Я тоже была в недоумении.
— Суть в том, что подобное может произойти с каждой из нас, только внутри, — объяснила Йолта. — Только представь: твою привычную жизнь могут разорвать на куски, словно Осириса, а потом сложить заново из разрозненных деталей. Часть тебя может умереть, а потом возродиться в новом обличье и занять прежнее место.
Тавифа недоверчиво скривилась.
— Вот сейчас ты, девушка, живешь в доме своего отца, — продолжала Йолта. Но скоро эта жизнь закончится и начнется новая: жены в доме мужа. — Она перевела взгляд с Тавифы на меня: — Не следует полагаться на судьбу. Возрождение зависит только от тебя. Стань Исидой, возвращающей Осириса к жизни.
Тетя кивнула мне, и я поняла. Если супружеству суждено растерзать мою жизнь, нужно попытаться собрать ее заново согласно моим желаниям.
В ту ночь я лежала в постели, полная решимости расторгнуть помолвку, не дожидаясь заключения брака.

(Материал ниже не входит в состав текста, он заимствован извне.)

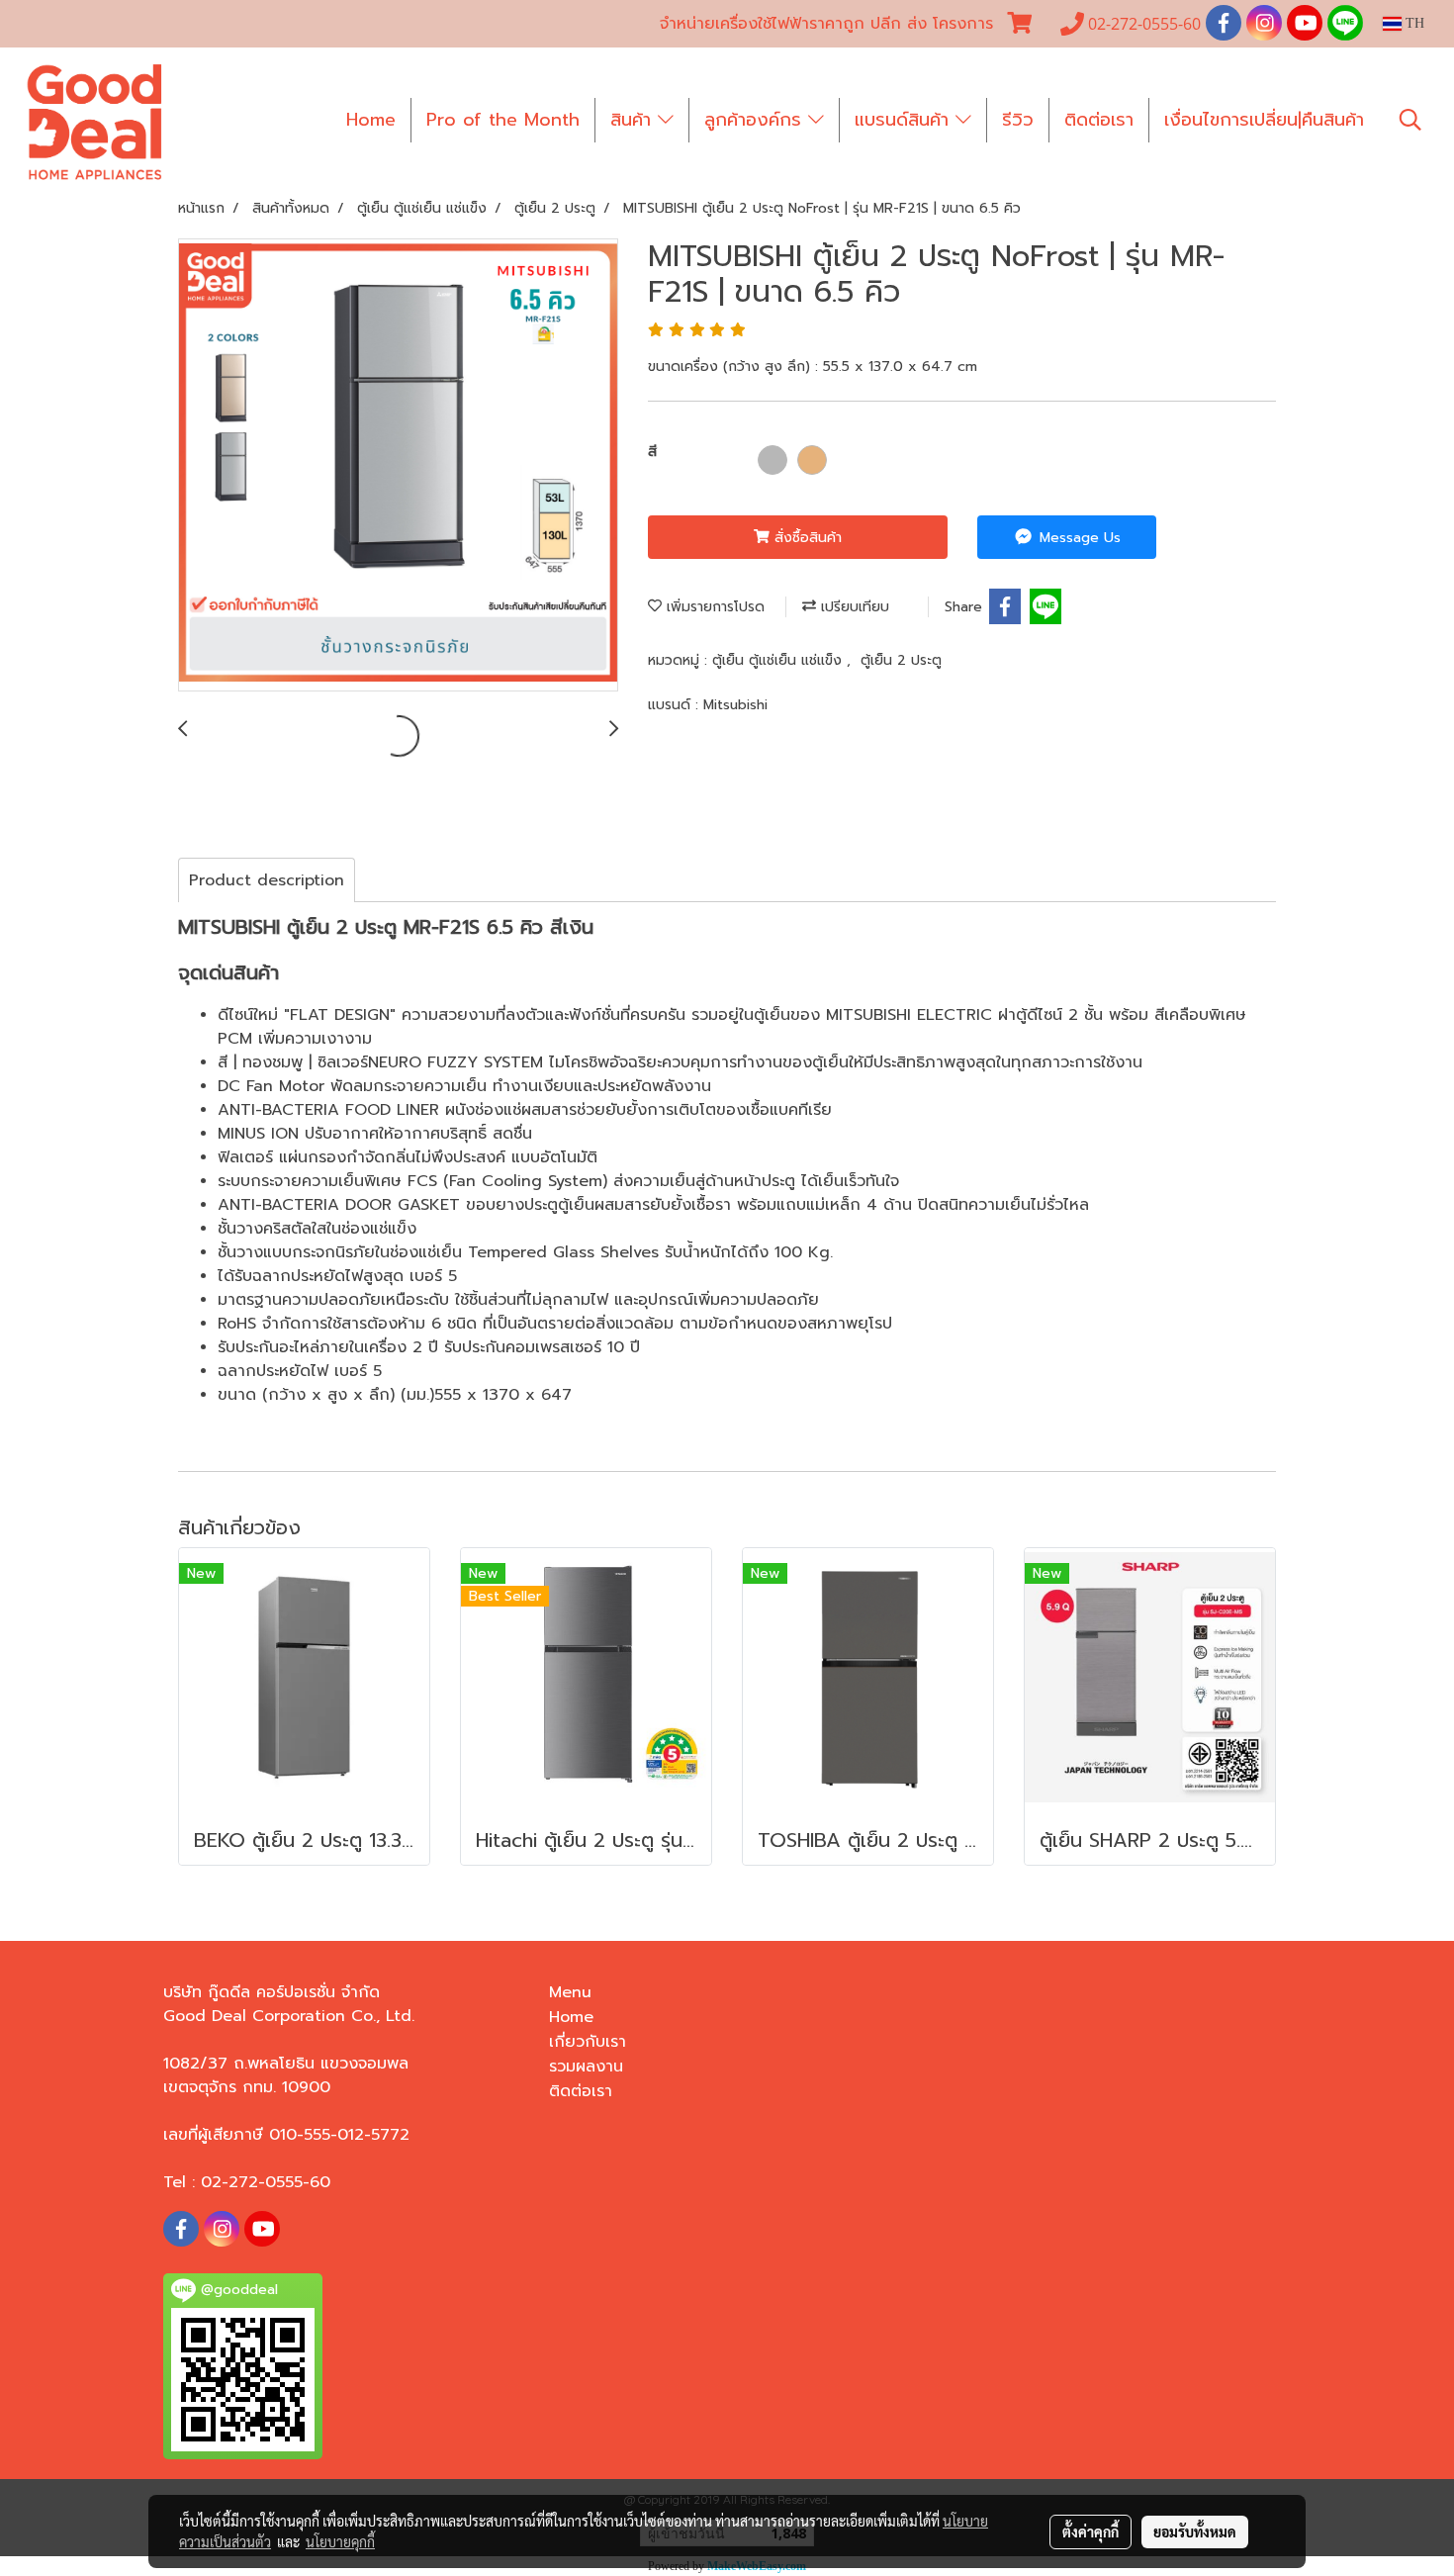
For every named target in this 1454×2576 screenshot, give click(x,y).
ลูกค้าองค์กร (756, 120)
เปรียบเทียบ (852, 607)
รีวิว (1018, 120)
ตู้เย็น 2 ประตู (901, 660)
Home (371, 120)
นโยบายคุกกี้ (340, 2541)
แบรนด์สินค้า (905, 120)
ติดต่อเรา (1099, 120)
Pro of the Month (503, 120)
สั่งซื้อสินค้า (806, 537)
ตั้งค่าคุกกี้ (1090, 2531)
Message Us (1078, 537)
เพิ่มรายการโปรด (713, 607)
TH (1413, 23)
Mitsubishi (735, 704)
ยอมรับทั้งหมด (1194, 2531)
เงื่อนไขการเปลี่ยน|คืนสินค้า (1264, 120)
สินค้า (634, 120)
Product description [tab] (266, 880)
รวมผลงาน (586, 2066)
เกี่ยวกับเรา (587, 2042)
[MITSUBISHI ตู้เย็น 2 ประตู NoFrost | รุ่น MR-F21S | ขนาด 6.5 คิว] (398, 465)
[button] (1410, 119)
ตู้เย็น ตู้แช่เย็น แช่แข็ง (779, 660)
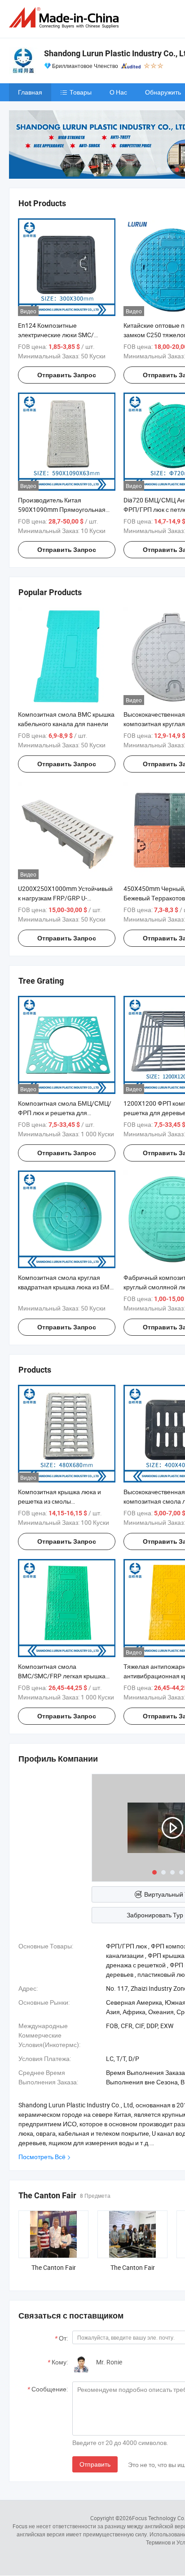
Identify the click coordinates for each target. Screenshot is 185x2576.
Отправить (94, 2464)
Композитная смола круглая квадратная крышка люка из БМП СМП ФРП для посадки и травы (66, 1287)
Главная (30, 92)
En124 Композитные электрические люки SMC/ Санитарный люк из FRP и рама (64, 334)
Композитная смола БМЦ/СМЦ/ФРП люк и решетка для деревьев (64, 1112)
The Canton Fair (53, 2267)
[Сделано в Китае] (65, 17)
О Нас (118, 92)
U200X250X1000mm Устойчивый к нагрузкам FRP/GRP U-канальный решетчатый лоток (65, 898)
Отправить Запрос (66, 375)
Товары (81, 92)
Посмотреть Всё (42, 2156)
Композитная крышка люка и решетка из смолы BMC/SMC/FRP (59, 1501)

Это было трудно, почти невозможно. Женщина не имела права подать на развод, если только муж не откажется выполнять супружеский долг — а если бы Нафанаил и правда отказался, я сочла бы себя самой счастливой женщиной в Галилее, а то и во всей Римской империи. Мужчине же, напротив, дозволялось отказаться от жены до или после свадьбы едва ли не из-за любой малости. Нафанаил мог легко развестись со мной, если я ослепну, охромею, подцеплю кожную болезнь или окажусь бесплодной, а также в случае беспутного поведения, непослушания или другой причины, вызвавшей его неудовольствие. Что ж, я не собиралась слепнуть или хрометь, но любые другие поводы готова была обеспечить. А если они не сработают, придется вывернуть песню Тавифы наизнанку и стать зрячей, которая притворяется слепой. Даже такие нелепые идеи меня утешали.
Когда я уже балансировала на грани яви и сна, меня вдруг посетила тревожная мысль: допустим, мне посчастливится и Нафанаил расторгнет помолвку еще до свадьбы — но тогда я вряд ли обручусь с другим. На тех, кого заранее отвергли, не женятся: даже у разведенных больше шансов. Раньше я бы блаженствовала от одной мысли о подобном исходе, но после встречи с юношей на рынке что-то во мне изменилось.